任务说明 -
把下方讲Keras与Scikit-Learn结合使用的文本中从“Keras 模型和Python Scikit-Learn”到“y基础之上,常用于机器学习。”的这一段原样重新写出来，一字不改。

Keras 模型和Python Scikit-Learn Library 结合,学习如何
在Python中,Keras是用于深度学习的库,虽然受欢迎,但是Keras只关注深度学习。Keras追求极简,只关注我们快速使用、定义并建立深度学习模型。
Scikit-learn 是Python的另一个库,建立在用于有效数值计算的SciPy基础之上,常用于机器学习。
Keras中为深度学习模型能在scikit-learn中用于分类和回归提供了便捷的封装器(Wrapper),如KearsClassifier
wrapper(用于在Keras中建立的神经网络分类器)。
# 通过sklearn交叉验证评估用于糖尿病预测的神经网络模型
from keras.models import Sequential
from keras.layers import Dense
from keras.wrappers.scikit_learn import KerasClassifier
from sklearn.model_selection import StratifiedKFold
from sklearn.model_selection import cross_val_score
import numpy as np
import urllib
# 函数用于建立模型,KerasClassifier需要的函数
def create_model():
# 建立模型
model = Sequential()
model.add(Dense(12, input_dim=8, init='uniform', activation='relu'))
model.add(Dense(8, init='uniform', activation='relu'))
model.add(Dense(1, init='uniform', activation='sigmoid'))
# 编译模型
model.compile(loss='binary_crossentropy', optimizer='adam', metrics=['accuracy'])
return model
# 随机数设置,便于产生相同的随机数
seed = 42
np.random.seed(seed)
# 加载数据
# 使用url来获取 diabetes dataset
url = "http://archive.ics.uci.edu/ml/machine-learning-databases/pima-indians-diabetes/pima-indians-diabetes.data"
# 打开文件
raw_data = urllib.urlopen(url)
# 下载CSV文件 保存为np matrix格式
dataset = np.loadtxt(raw_data, delimiter=',')
# 数据特征与标签分开
X = dataset[:, 0:8]
y = dataset[:, 8]
# 建立模型
model = KerasClassifier(build_fn=create_model, nb_epoch=150, batch_size=10, verbose=0)
# 利用10-fold 交叉验证建立的模型
kfold = StratifiedKFold(n_splits=10, shuffle=True, random_state=seed)
results = cross_val_score(model, X, y, cv=kfold)
print("accuracy: {0} %".format(results.mean()*100))
D:\ProgramData\Anaconda2\lib\site-packages\ipykernel\__main__.py:17: UserWarning: Update your `Dense` call to the Keras 2 API: `Dense(12, activation="relu", kernel_initializer="uniform", input_dim=8)` D:\ProgramData\Anaconda2\lib\site-packages\ipykernel\__main__.py:18: UserWarning: Update your `Dense` call to the Keras 2 API: `Dense(8, activation="relu", kernel_initializer="uniform")` D:\ProgramData\Anaconda2\lib\site-packages\ipykernel\__main__.py:19: UserWarning: Update your `Dense` call to the Keras 2 API: `Dense(1, activation="sigmoid", kernel_initializer="uniform")`
accuracy: 67.0454549068 %
对比上一篇Python深度学习实战03-模型性能评估中的交叉验证,这里的更加快捷。

收集材料 -
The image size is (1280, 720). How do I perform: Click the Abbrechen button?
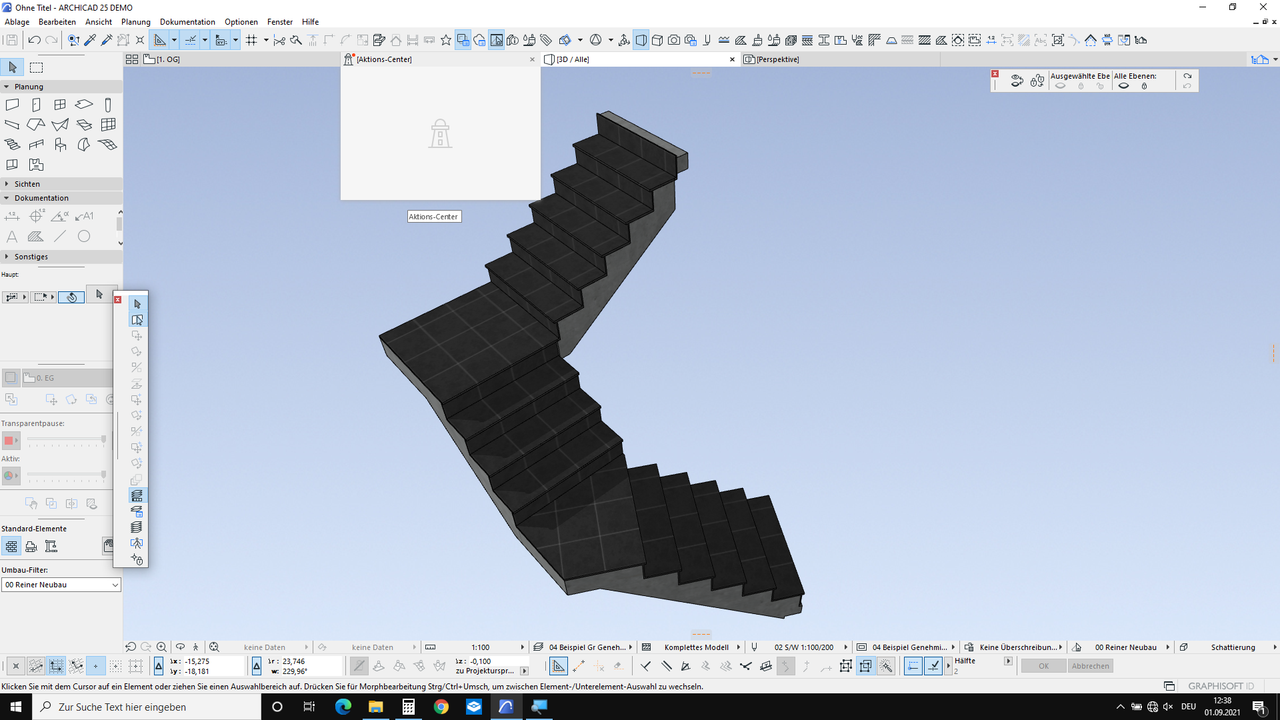pyautogui.click(x=1090, y=665)
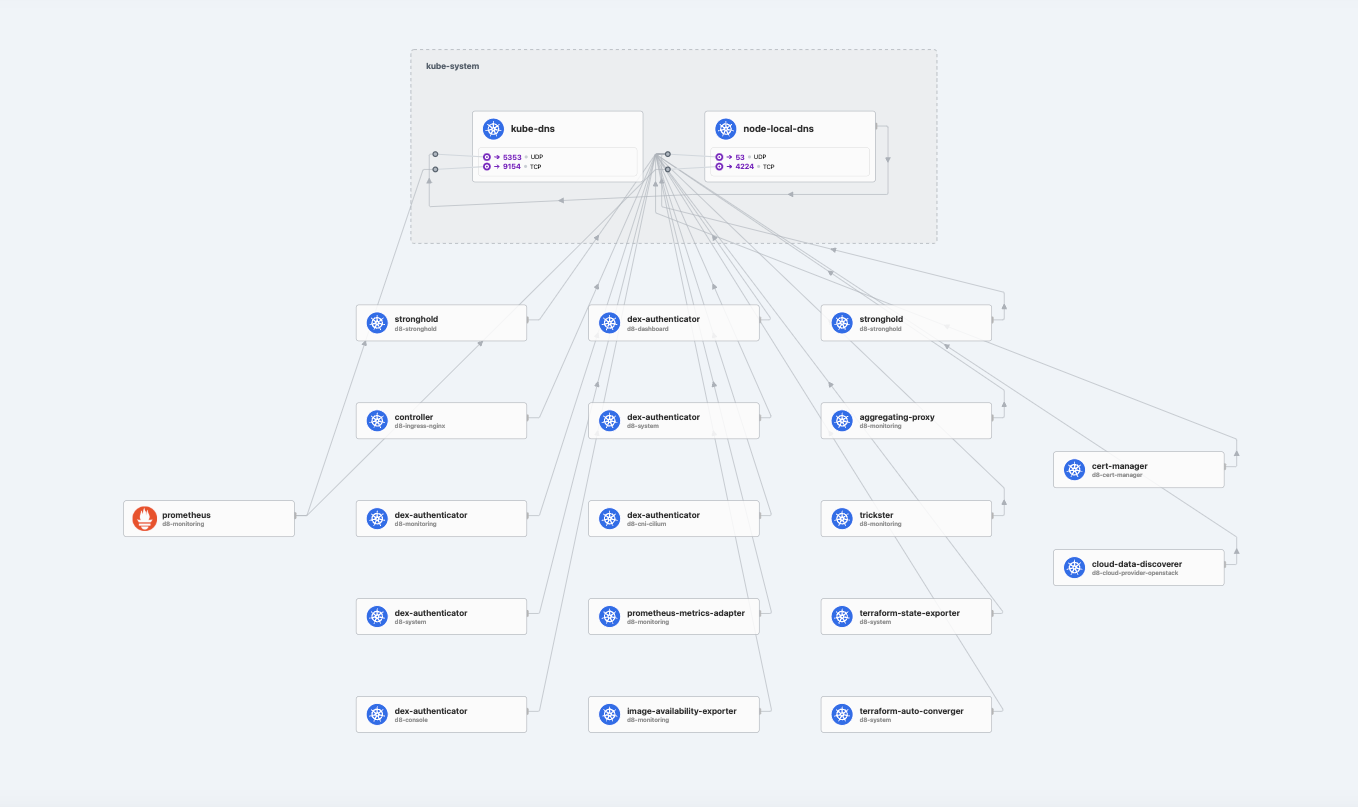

任务答案 -
Keras 模型和Python Scikit-Learn Library 结合,学习如何
在Python中,Keras是用于深度学习的库,虽然受欢迎,但是Keras只关注深度学习。Keras追求极简,只关注我们快速使用、定义并建立深度学习模型。
Scikit-learn 是Python的另一个库,建立在用于有效数值计算的SciPy基础之上,常用于机器学习。